This is a summary, written by members of the CITF Secretariat, of:

Rébillard RM, Charabati M, Grasmuck C, Filali-Mouhim A, Tastet O, Brassard N, Daigneault A, Bourbonnière L, Anand SP, Balthazard R, Beaudoin-Bussières G, Gasser R, Benlarbi M, Carmena Moratalla A, Carpentier Solorio Y, Boutin M, Farzam-Kia N, Descôteaux-Dinelle J, Fournier AP, Gowing EM, Laumaea A, Jamann H, Lahav B, Goyette G, Lemaître F, Mamane VH, Prévost J, Richard J, Thai K, Cailhier JF, Chomont N, Finzi A, Chassé M, Durand M, Arbour N, Kaufmann DE, Prat A, Larochelle C. Identification of SARS-CoV-2-specific immune alterations in acutely ill patients. J Clin Invest. 2021 Apr 15:145853. doi: 10.1172/JCI145853

The results and/or conclusions contained in the research do not necessarily reflect the views of all CITF members.

In a publication in the Journal of Clinical Investigation, Drs. Daniel Kaufmann and Andrés Finzi from Université de Montréal and collaborators, found that patients with acute SARS-CoV-2 infection have altered immune responses affecting the severity of symptoms and mortality. These findings may help clinicians identify patients at risk of unfavourable outcomes and shed light on what new therapies could seek to target. This study was funded in part by the COVID-19 Immunity Task Force, in collaboration with the Canadian Institutes of Health Research (CIHR).

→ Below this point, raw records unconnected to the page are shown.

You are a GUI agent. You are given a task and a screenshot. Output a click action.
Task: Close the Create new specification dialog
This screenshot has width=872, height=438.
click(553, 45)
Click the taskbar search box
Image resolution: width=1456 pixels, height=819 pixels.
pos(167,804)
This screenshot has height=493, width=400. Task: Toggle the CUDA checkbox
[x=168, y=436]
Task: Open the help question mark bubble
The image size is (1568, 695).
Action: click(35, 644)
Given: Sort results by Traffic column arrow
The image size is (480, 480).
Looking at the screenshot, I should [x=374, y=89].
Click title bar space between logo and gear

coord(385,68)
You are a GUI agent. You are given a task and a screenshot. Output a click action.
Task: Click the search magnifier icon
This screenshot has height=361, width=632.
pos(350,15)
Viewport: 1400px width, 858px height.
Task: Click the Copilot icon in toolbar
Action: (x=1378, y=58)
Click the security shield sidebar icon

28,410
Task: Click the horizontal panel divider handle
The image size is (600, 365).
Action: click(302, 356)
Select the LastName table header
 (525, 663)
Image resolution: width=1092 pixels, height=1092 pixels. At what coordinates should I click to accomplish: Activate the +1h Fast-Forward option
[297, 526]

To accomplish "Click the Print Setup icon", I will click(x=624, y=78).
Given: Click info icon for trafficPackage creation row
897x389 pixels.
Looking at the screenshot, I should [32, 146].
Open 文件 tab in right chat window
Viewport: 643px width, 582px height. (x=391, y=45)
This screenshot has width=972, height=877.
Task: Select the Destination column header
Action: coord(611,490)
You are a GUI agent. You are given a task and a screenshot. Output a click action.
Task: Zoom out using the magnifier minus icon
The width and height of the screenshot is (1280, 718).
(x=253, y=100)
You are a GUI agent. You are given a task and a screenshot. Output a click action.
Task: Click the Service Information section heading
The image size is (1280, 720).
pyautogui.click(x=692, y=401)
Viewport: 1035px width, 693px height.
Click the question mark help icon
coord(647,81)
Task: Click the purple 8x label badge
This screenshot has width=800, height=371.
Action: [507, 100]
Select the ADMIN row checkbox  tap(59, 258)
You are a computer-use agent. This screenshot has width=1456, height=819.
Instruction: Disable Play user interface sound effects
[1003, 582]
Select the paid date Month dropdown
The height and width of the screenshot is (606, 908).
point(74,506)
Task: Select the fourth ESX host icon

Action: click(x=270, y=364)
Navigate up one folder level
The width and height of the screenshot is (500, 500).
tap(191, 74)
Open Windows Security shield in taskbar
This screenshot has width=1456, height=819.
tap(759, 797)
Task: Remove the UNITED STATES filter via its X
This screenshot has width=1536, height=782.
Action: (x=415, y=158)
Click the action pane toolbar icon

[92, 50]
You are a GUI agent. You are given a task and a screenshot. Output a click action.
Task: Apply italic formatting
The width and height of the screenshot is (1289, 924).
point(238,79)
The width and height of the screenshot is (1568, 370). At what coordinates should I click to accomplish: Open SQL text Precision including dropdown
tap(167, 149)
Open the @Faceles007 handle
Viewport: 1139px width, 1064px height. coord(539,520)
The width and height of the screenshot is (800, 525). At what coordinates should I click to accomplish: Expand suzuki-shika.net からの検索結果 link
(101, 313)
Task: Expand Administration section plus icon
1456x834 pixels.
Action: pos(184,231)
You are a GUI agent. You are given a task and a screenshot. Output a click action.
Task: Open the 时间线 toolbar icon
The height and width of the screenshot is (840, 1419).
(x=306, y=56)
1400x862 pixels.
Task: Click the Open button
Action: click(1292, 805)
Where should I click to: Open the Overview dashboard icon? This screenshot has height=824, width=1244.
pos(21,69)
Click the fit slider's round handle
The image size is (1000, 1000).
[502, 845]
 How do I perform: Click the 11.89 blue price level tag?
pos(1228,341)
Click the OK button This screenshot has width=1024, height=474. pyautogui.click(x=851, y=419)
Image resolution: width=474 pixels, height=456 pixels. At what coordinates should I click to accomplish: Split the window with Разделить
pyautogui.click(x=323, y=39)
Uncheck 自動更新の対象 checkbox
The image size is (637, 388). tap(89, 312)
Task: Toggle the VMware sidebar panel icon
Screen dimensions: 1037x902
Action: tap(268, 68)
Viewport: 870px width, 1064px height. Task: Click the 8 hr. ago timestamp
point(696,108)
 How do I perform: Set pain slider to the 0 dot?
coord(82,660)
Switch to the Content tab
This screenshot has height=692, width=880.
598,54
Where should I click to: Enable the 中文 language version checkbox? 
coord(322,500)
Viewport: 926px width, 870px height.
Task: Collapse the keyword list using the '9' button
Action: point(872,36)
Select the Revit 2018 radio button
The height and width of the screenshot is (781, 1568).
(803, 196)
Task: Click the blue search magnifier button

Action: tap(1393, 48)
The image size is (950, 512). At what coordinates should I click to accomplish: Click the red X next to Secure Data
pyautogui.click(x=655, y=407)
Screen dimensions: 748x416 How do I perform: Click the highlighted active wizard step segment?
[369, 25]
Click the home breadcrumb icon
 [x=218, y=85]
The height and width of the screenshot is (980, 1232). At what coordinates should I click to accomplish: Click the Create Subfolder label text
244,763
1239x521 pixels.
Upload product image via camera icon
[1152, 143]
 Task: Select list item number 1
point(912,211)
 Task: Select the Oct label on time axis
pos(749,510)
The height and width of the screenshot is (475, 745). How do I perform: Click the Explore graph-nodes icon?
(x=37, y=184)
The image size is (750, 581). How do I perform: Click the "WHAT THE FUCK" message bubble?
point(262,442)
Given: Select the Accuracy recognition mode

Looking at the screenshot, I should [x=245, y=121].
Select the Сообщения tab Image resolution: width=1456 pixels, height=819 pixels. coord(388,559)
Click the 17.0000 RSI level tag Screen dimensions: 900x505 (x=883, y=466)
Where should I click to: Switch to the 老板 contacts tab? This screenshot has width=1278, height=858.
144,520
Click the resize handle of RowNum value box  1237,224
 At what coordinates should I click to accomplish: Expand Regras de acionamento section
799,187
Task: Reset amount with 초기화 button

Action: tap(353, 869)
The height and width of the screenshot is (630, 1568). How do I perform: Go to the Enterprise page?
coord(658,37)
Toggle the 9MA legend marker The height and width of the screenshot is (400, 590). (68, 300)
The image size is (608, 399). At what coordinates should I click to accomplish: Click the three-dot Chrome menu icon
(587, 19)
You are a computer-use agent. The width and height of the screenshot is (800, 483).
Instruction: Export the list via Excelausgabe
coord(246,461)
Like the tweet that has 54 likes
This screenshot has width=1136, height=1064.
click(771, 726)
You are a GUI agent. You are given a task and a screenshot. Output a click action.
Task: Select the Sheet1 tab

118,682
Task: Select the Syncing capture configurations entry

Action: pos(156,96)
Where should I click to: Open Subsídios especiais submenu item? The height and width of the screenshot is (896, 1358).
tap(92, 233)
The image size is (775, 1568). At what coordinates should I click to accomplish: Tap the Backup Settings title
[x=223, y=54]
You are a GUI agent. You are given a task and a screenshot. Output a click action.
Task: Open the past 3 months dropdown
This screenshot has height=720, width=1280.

Two groups of patients, comparable in age and sex, were recruited from a large hospital to determine the differences in immune cell responses between SARS-CoV-2 patients and other patients with acute diseases. A third group of healthy controls was included. These patients had blood samples collected at several time points and analysis by flow cytometry was done to identify different types of cells in the blood samples. Researchers found specific differences between SARS-CoV-2-infected and uninfected individuals when it came to two distinct types of immune cells involved in defending the body from infection (myeloid and lymphoid cells). Among the changes found were high levels of CD38+CD8+ T cells in patients with severe COVID-19, which was also found to be associated with mortality. The research team found other specific markers that could indicate the degree of severity: PD-1 on CD4+ T cells, and ICAM-1 and ALCAM on neutrophils and antigen presenting cells (B cells, monocytes). They suggest these should be further studied as potential therapeutic targets.

Researchers concluded that the technique used in this study can easily be deployed in other clinical settings and used to complement patient follow-ups, as well as aiding clinicians in identifying patients at risk of unfavourable outcomes.